Isso tudo contribui para percebermos os motivos das cartas com intuito de alterar o passado (e vale dizer, caso não tenham percebido, que as cenas no futuro, com os adultos, ainda são anteriores ao envio das cartas), pois os pequenos arrependimentos de todos, em especial Naho, não apenas poderiam salvar Kakeru, como a si próprios, aliviar uma vida sobrecarregada de pesares e tristeza. E tenho certeza que vocês, leitores, já tiveram a sensibilidade de se questionar como Naho e Suwa formaram um casal se ambos sabem que em condições ideais Kakeru seria o parceiro da garota. Deve ser infernal para Suwa conviver com esses pensamentos.

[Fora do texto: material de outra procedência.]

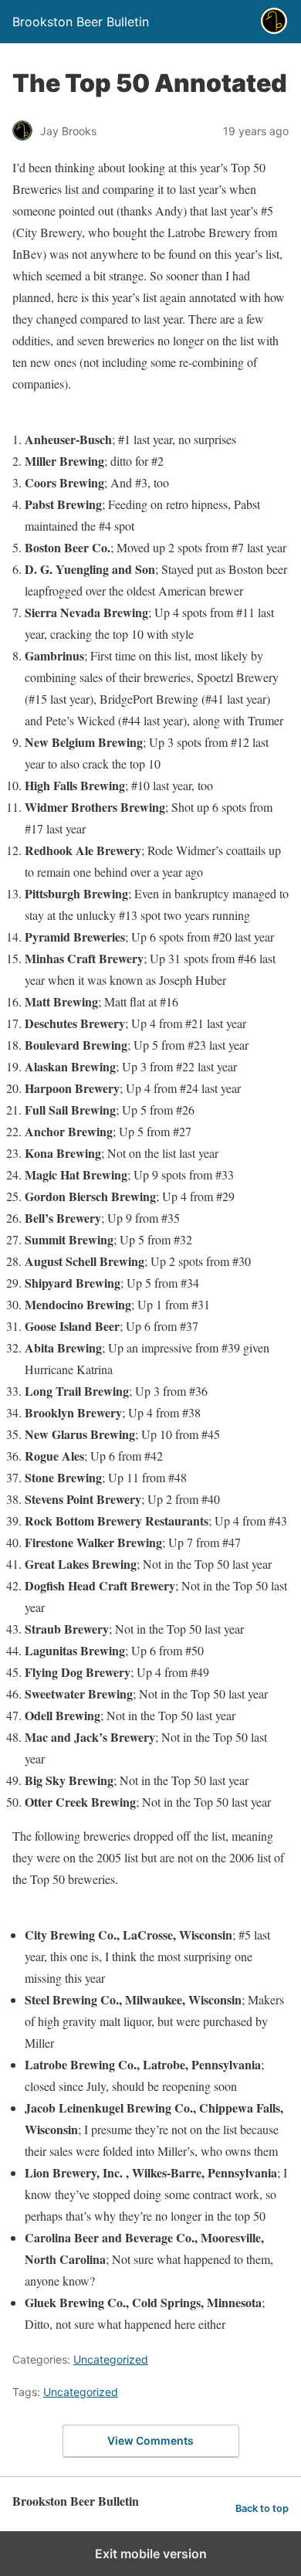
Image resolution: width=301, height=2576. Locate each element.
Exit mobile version (151, 2553)
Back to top (262, 2508)
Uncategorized (110, 2359)
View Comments (150, 2440)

Orange é, acima de tudo, uma viagem emocional, carregada de feelings, e além de sensibilidade, a identificação de cada um influi muito para a degustação da série. Me tocou profundamente o comentário de alguém, semana passada, que disse compreender as angustias de Naho por não conseguir seguir os conselhos de sua futura pessoa justamente pelas sufocantes restrições psicológicas da estudante, vulgo sua excessiva – porém natural e existente – timidez. Portanto, por mais que as atitudes da garota possam parecer imprudentes e tolas para alguns, para outros é um espelho, e conforme Naho muda, pode servir de apoio para a pessoa. Valorizo muito obras que conseguem passar ensinamentos organicamente, sem apelo ou melodrama.

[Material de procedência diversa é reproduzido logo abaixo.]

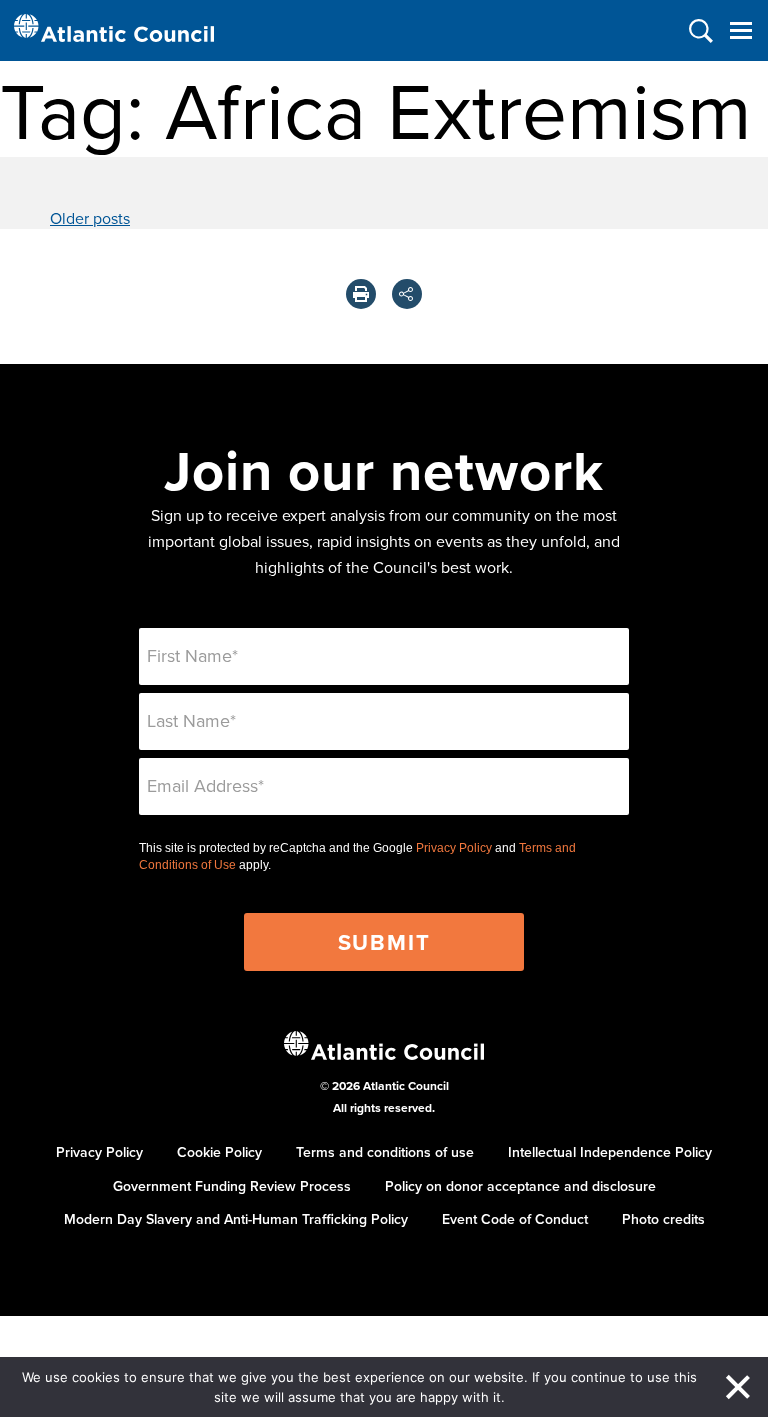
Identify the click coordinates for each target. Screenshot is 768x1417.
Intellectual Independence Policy (610, 1152)
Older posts (90, 218)
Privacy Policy (454, 848)
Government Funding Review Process (232, 1186)
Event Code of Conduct (515, 1219)
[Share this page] (407, 294)
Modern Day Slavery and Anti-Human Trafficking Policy (236, 1219)
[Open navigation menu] (740, 30)
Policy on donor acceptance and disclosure (520, 1186)
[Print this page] (361, 294)
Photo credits (663, 1219)
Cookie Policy (219, 1152)
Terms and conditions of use (385, 1152)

Naho poderia escrever naquele bilhete um “não”, e assim ficariam implícitas suas intenções com Kakeru, assim como a permissão demandada pelo garoto denotam seus sentimentos internos. O anseio por aproximação e o desejo mútuo existem, entretanto, o mundo real não é feito de conveniências e nós, humanos, somos complexos, inexplicáveis em nossas particularidades. São essas características que nos separam da unidimensionalidade. É por isso que Shinji recusou a instrumentalidade humana. Somos limitados, fracos, incompreensíveis, talvez até frustrados. Nos submetemos à horas, dias, semanas ou mais de sofrência psicológica aguda para evitar um pequeno momento que ousadia extrema, mas inalcançável. Escrito torna-se ridículo, porém, para existir a felicidade e o desenvolvimento, o sofrimento torna-se necessário e um elemento indispensável. E Orange é isso, uma história sobre pessoas limitadas, capazes das mais irracionais atitudes simplesmente pela incapacidade de serem perfeitas.

Avaliação: ★ ★   ★ 


#Extras

Nessa cena da imagem, ali pelos 11:03, o diretor usou um artifício que no cinema se chama “Dolly Zoom”. Nunca havia visto em animes e achei digno de nota. Explora bem o sentimento de Kakeru, assim como seu olhar pensativo, de como ele se ente deslocado da realidade ao experimentar a felicidade de seus amigos, enquanto se sente culpado por sua mãe. Verão mais das razões disso pela frente.